Label-Free Calcium Imaging in Ischemic Retinal Tissue by TOF-SIMS

• Published in: Biophysical journal Vol. 94; no. 10; pp. 4095 - 4102
• Main Authors: Kim, Jin Hyoung, Kim, Jeong Hun, Ahn, Bum Ju, Park, Jae-Hwan, Shon, Hyun Kyong, Yu, Young Suk, Moon, Dae Won, Lee, Tae Geol, Kim, Kyu-Won
• Format: Journal Article
• Language: English
• Published: United States Elsevier Inc 15.05.2008; Biophysical Society; The Biophysical Society
• Subjects: Animals; Biophysics; Calcium; Calcium - metabolism; Cells; Ions; Ischemia - metabolism; Ischemia - pathology; Male; Mice; Mice, Inbred C57BL; Retinal Vessels - metabolism; Retinal Vessels - pathology; Scientific imaging; Spectrometry, Mass, Electrospray Ionization - methods; Spectrometry, Mass, Matrix-Assisted Laser Desorption-Ionization - methods; Spectroscopy, Imaging, Other Techniques; Staining and Labeling; Tissue Distribution
• ISSN: 0006-3495; 1542-0086
• DOI: 10.1529/biophysj.107.119800

The distribution and movement of elemental ions in biologic tissues is critical for many cellular processes. In contrast to chemical techniques for imaging the intracellular distribution of ions, however, techniques for imaging the distribution of ions across tissues are not well developed. We used time-of-flight secondary ion mass spectrometry (TOF-SIMS) to obtain nonlabeled high-resolution analytic images of ion distribution in ischemic retinal tissues. Marked changes in Ca2+ distribution, compared with other fundamental ions, such as Na+, K+, and Mg2+, were detected during the progression of ischemia. Furthermore, the Ca2+ redistribution pattern correlated closely with TUNEL-positive (positive for terminal deoxynucleotidyl transferase-mediated 2′-deoxyuridine 5′-triphosphate nick end-labeling) cell death in ischemic retinas.

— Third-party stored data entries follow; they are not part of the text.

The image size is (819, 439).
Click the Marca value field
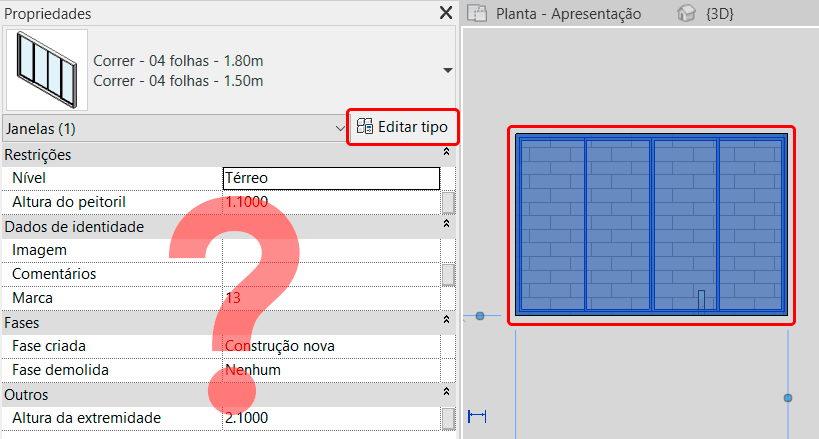coord(330,298)
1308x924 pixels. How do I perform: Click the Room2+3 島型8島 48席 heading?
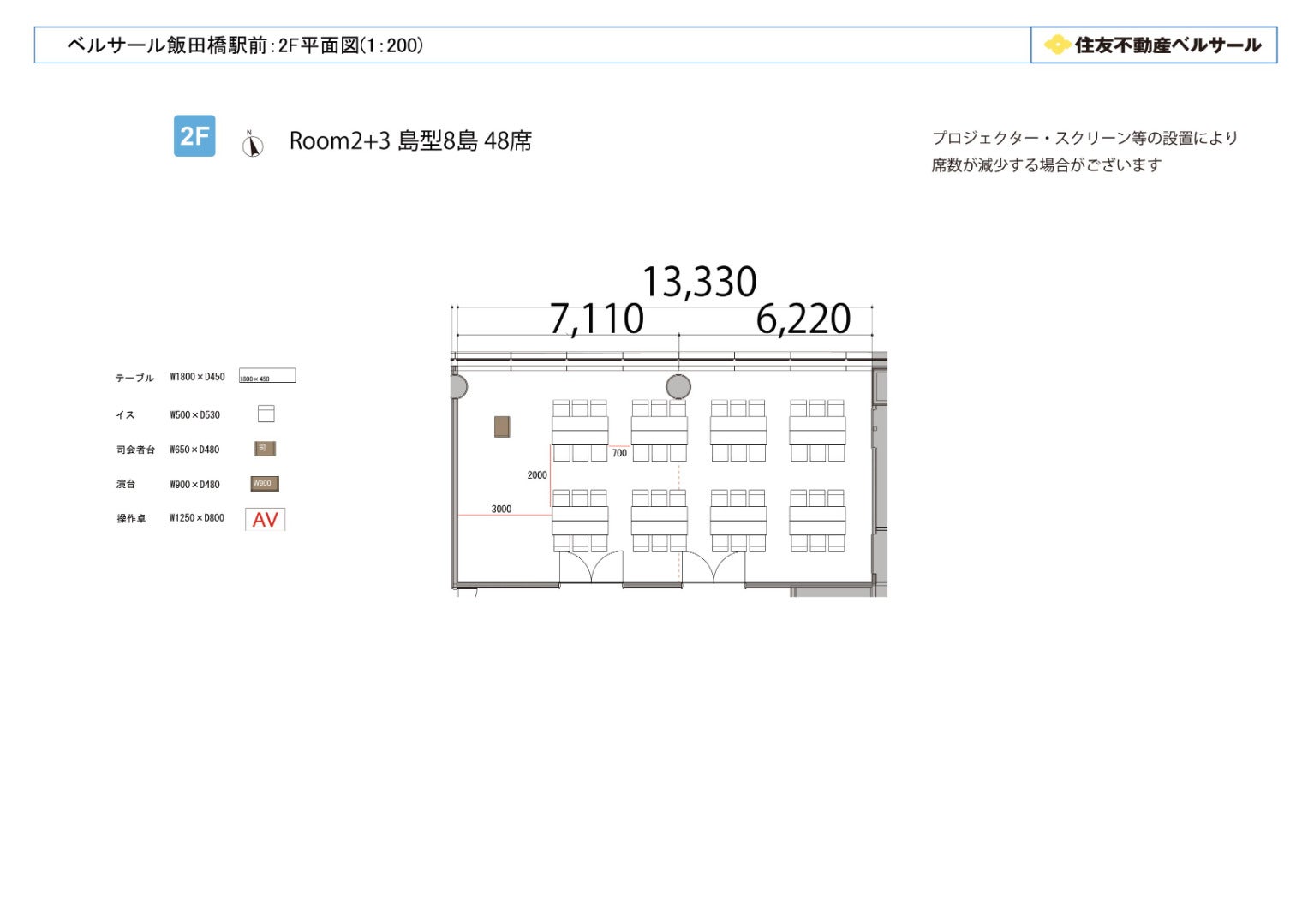(410, 141)
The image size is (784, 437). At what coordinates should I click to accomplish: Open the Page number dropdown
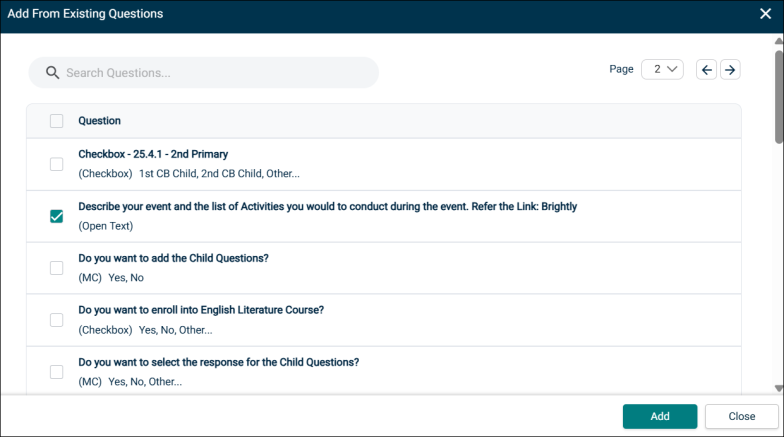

After treatment with a calcium chelator, Ca2+ ion redistribution was delayed, resulting in a decrease in TUNEL-positive cells. These results indicate that ischemia-induced Ca2+ redistribution within retinal tissues is associated with the order of apoptotic cell death, which possibly explains the different susceptibility of various types of retinal cells to ischemia. Thus, the TOF-SIMS technique provides a tool for the study of intercellular communication by Ca2+ ion movement.